The lights flashed as I unlocked the Fiesta, and I slid behind the wheel. Every time I did this, I got an irrational fear that the car would blow up when I started it. Damn Digger and his endless supply of knock-off action movies. But the engine turned over smoothly, and I took a second to familiarise myself with the dashboard—satnav, headlights, indicators, fuel gauge. A full tank of petrol. My lucky day, other than the fact that the interior reeked of Shimmer body spray. One of the bar girls at work tended to apply it rather liberally and it always made me sneeze, but this was a hundred times worse. It seemed the posh bird bought the damn stuff in bulk.
The first spots of rain fell as I pulled out of the parking space, and I flicked on the wipers. How far was Burnham? I’d figure that out on the way. A guy in a Honda SUV glanced in my direction as I went past, a phone to his ear. A salesman married to his job?
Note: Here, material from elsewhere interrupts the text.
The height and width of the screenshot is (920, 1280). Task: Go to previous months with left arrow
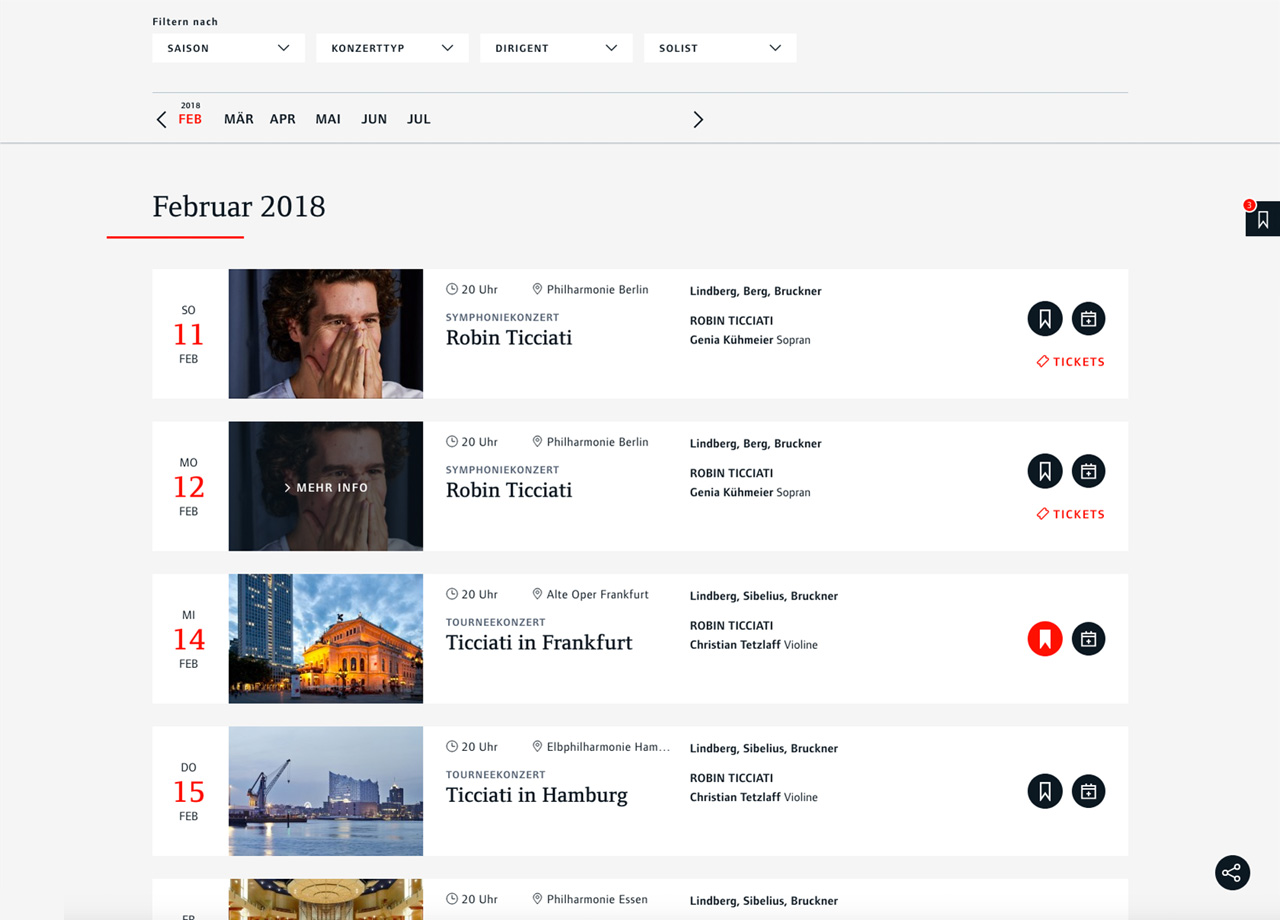point(161,120)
I let a black cab pull out in front of me, feeling charitable since part of my afternoon had gone to plan. My new plan, anyway. When I woke up, I hadn’t envisaged having to rescue Lenny from a farmhouse, although it didn’t come as a complete surprise seeing as I’d had to haul him out of a mausoleum last winter. He’d been doing lines off a coffin, for fuck’s sake.
Time and time again, I’d asked myself why I bothered, but the answer was always the same. Lenny was family, or at least, the closest thing to family that I had.
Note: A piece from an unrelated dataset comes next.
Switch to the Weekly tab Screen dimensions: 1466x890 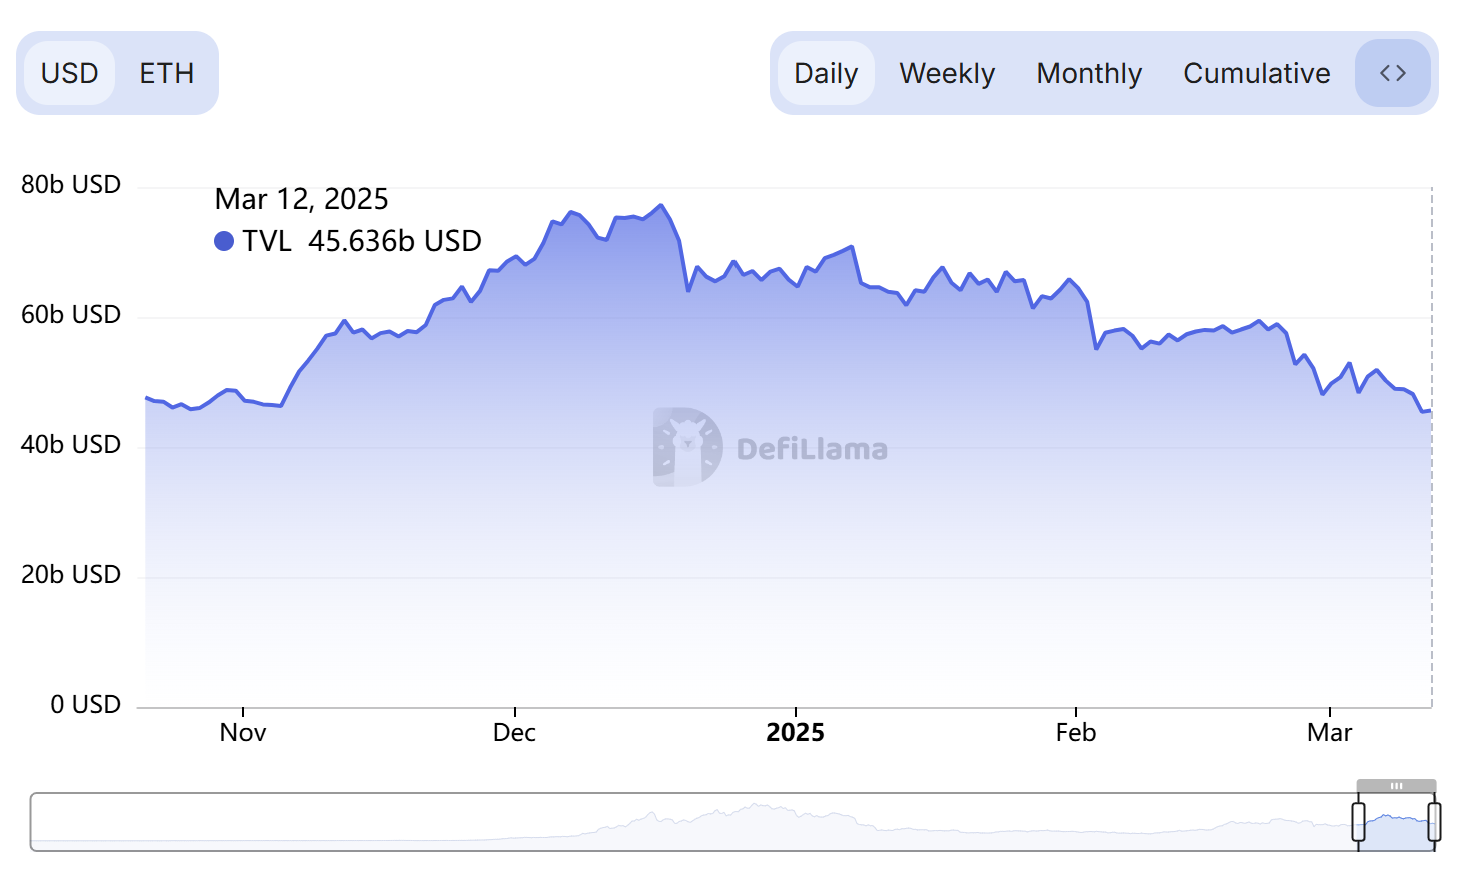pyautogui.click(x=946, y=73)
I closed my eyes briefly at a red traffic light. Some days—okay, every day—I wished I had a normal life. But there I was, in a stolen car because I couldn’t afford to pay the train fare, and I didn’t even have a driver’s licence.
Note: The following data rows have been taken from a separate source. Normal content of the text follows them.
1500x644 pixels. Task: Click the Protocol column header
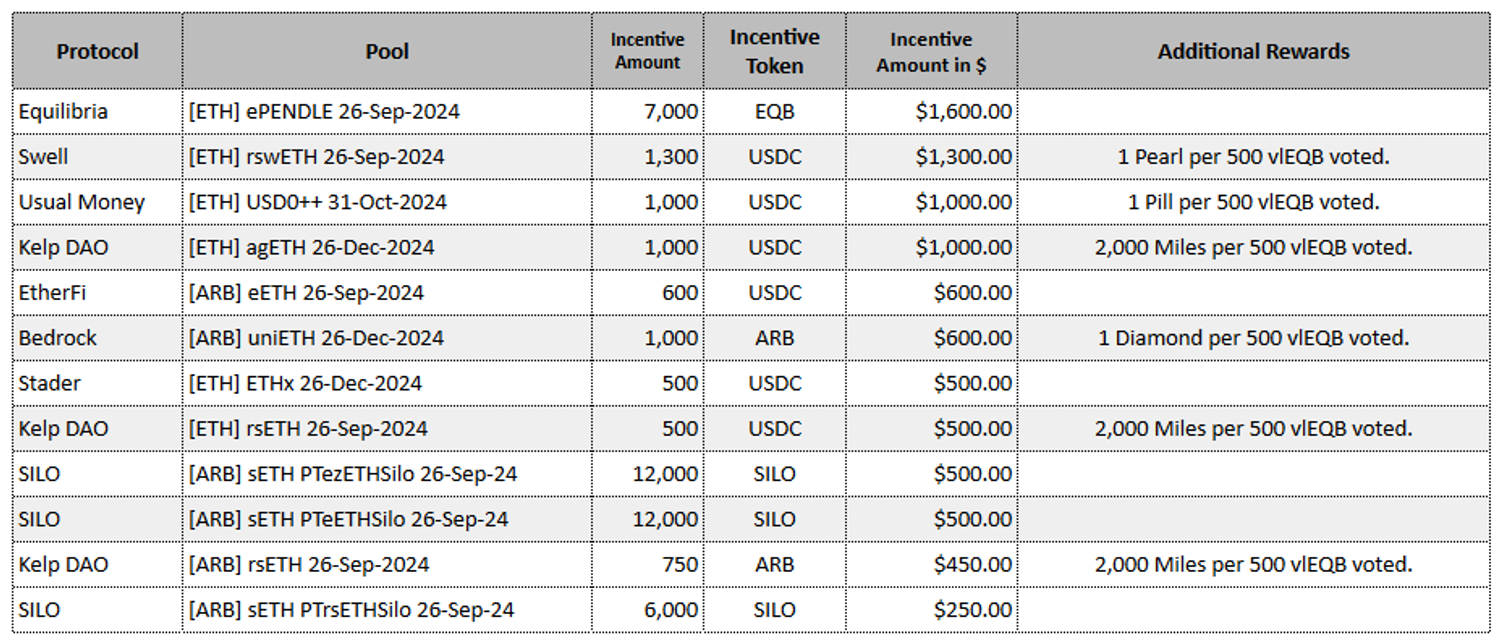[97, 52]
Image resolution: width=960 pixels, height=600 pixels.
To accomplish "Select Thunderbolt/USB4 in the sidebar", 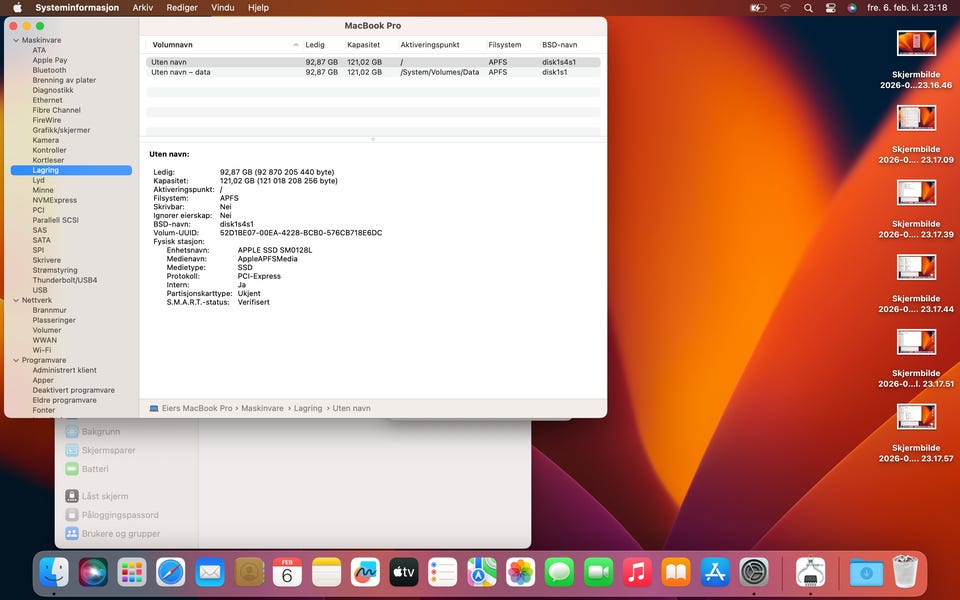I will click(x=64, y=280).
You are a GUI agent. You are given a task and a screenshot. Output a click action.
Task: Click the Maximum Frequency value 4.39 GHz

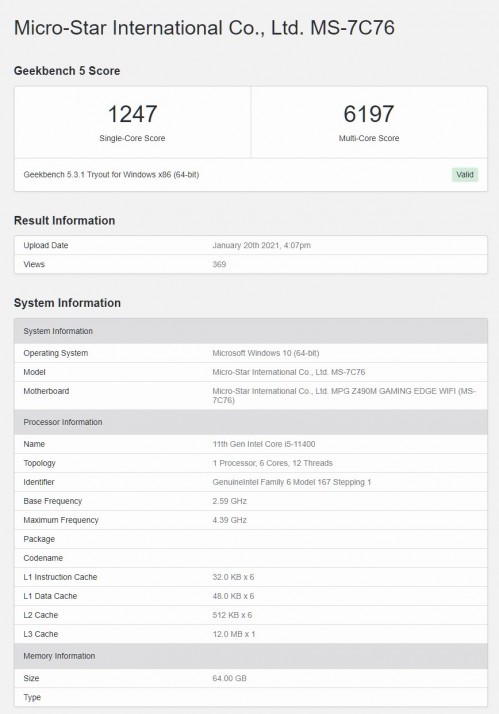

At least the blonde had picked all the options when she specced the car. Decent speakers, AC, pale grey leather seats so comfortable I longed to stop for a snooze. But I couldn’t stop. Not yet. Maybe not for years. See, I had this big idea. Lenny called it crazy, but I preferred to think of myself as ambitious.
I wanted a home.
That was it. Just a home. Nothing huge or flashy, but a place I could call mine. I’d lived in nineteen different places during my childhood, and since the start of the year, I’d already moved twice.
I was tired.
Tired of the constant upheaval, tired of having to babysit Lenny, tired of always working or studying or dealing with arseholes. Tired of the hustle. Tired of life.
I just wanted a tiny flat of my own so I didn’t have to carry my entire life around in my pockets in case someone decided to evict me. Which meant I socked away every spare penny I made as a shot girl in Harlequin’s nightclub, I never paid bus fares, and my current home was an empty pub shared with twenty others, most of whom spent their days stoned out of their tiny little minds.
The light changed, and I eased forward, heading west out of London. Who knew? One day, I might even take my driving test too.
CHAPTER 6 - BETHANY
WHERE THE HECK was my car? Okay, I was forgetful sometimes, but I’d parked it right next to the canary-yellow SUV with the surfboard sticker in the back window. I knew I had. Unless the driver of the SUV had moved their car. Or there were two colour-blind surfers in Kensington. Or…or… No way. Who would want to steal a Ford Fiesta? It was hardly a Ferrari, and the boot didn’t even hold that much shopping.